ボールペンは凶器か?

 
 わくわく亭は本を読むときに、ボールペンが欠かせない。傍線をひいたり、余白に書き込みをするからです。
 家の中でなら、筆記用具はなんなりと手近にあるからいいけれど、とくに乗り物に乗って本を読むときの話です。

 電車や地下鉄の中で文字を書くには、ノック式のボールペンが一番使いよいように思います。
 キャップがついたもの(たまにまちがって、万年筆をもっていたりする)では、乗り物の揺れや振動に対応するには不便です。とくに立ったままで読んでいるときには、キャップを口にくわえたりしなきゃならないから。
 
 若いころは、本には傍線一本引くのもためらったものですよ。やむをえず線や文字を書くにしても、それはエンピツで、しかも黒色にかぎり、赤エンピツはめったに使わなかった。赤は消しゴムで消えにくかったから。

 ボールペンで書き込みをすると、インクの文字が消せないから、エンピツかシャーペン(正しくはシャープペンシル)の方がいいのではないか、という指摘がありますが、ちかごろは、よほど大事にしている本でなけば、どんどんボールペンで書き込んでいます。
(いまは精神的に堕落したのか、どうせ自分の本だし、いつか古本屋にもっていこうという魂胆もないものだから。それに、別のところに、思いついたことを書くと、すぐに書いたメモや紙片は無くなってしまうじゃないか)

 外に持ち歩くのにエンピツは不便だし(まだエンピツなんてもの使っているの?と、おどろく人もあるかもね)、シャーペンは揺れる電車では、シンがポキポキ折れやすいし(そうでもないって?)、つまるところボールペンってことになる。  

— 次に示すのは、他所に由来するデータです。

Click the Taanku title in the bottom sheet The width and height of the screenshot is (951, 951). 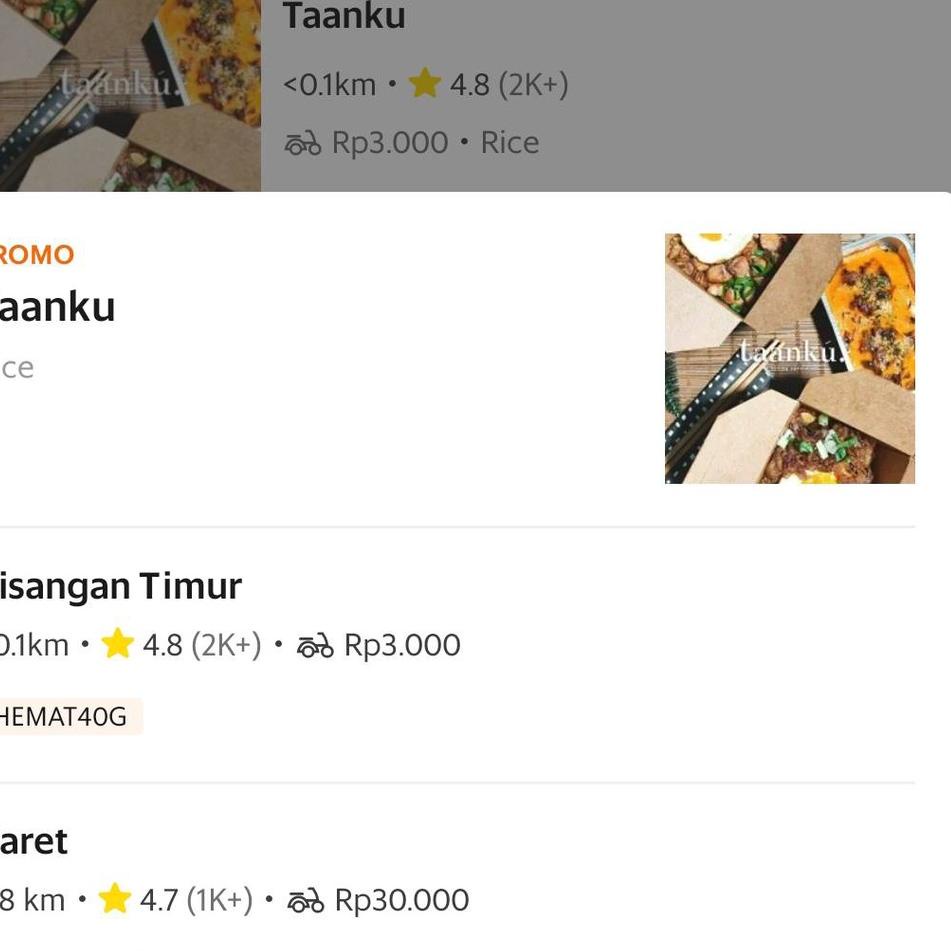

 さて、本題にはいりますが、ボールペンは危険な道具でしょうか?

「ときには凶器にもなるぞ」といわれて、「なるほど」と納得できるでしょうか?

 先日、電車に乗っていて体験したことです。正午まえの車内はそれほどの混雑ではなかった。
 僕はつりかわにつかまりながら本を読んでいました。気に入った文章があったので、しるしをつけたいと思って、ノック式のボールペンをショルダーバッグから取り出しました。
 
 左手に開いた本、右手にボールペン。となると、ほんの数秒間、僕の手はつりかわを離れます。その間、電車の揺れを両足のバランスで吸収することになります。

「危ないじゃないか。あなた」
 僕の前の座席から声があがっている。
「あなた、あなた」
 まさか、僕が呼ばれているとは気づかなかった。
 本から視線をはずして、声の主を見ました。
「ペンをつかうのを、やめなさい」とげとげしい口調は僕をめざしているのです。
「ペンが、なにか」僕は相手が非難する意図が、まだわかっていなかった。
「そのペンが危ないというんだよ。電車が揺れて、そのペンがわたしの眼に刺さったらどうするんだ。
 そんな危険な物をつかうのは、すぐやめてくれ。無神経にもほどがある」

 一瞬、あっけにとられた。僕の無神経を非難する相手は、背広にネクタイすがたの50代くらいの男性です。ほそおもてで、たしかに神経質なかんじの人だ。
 
 こちらに非のある行為とも思わないのだが、座っているとペンが気になってならない人だっているわけだから、とここは素直にペンを内ポケットにおさめました。
 
 その人は、けわしい眼で僕をねめつけてから、まわりにも、よく聞こえるように声を強めていいました。
「ペンが凶器になることだってある」

 えっ。凶器だと。そこまで非難されることか。
「凶器ですか。そこまでは、ないでしょう」と僕はいいました。

 相手はむっつりと口をつぐみ、僕を無視すると、まぶたを閉じてしまったのです。ですが彼の激情がまだおさまらない証拠にまぶたがケイレンしています。
 自分がいいたいことは言うが、他人がいうことには、まったく耳を貸さないというタイプです。おまけに、いきなりキレたように、攻撃的にしゃべる。

 そんな人、若者ばかりか、中高年にも多くなった気がしますが、どうでしょう。

 ボールペンが電車の中では危険な道具であり、ときには凶器にもなるという重大な事実を、ポールペンのメーカーは知っているのでしょうか。車内に危険なペンの持ち込みを、禁止する措置を電鉄会社は至急検討すべきではないのでしょうか。(笑)?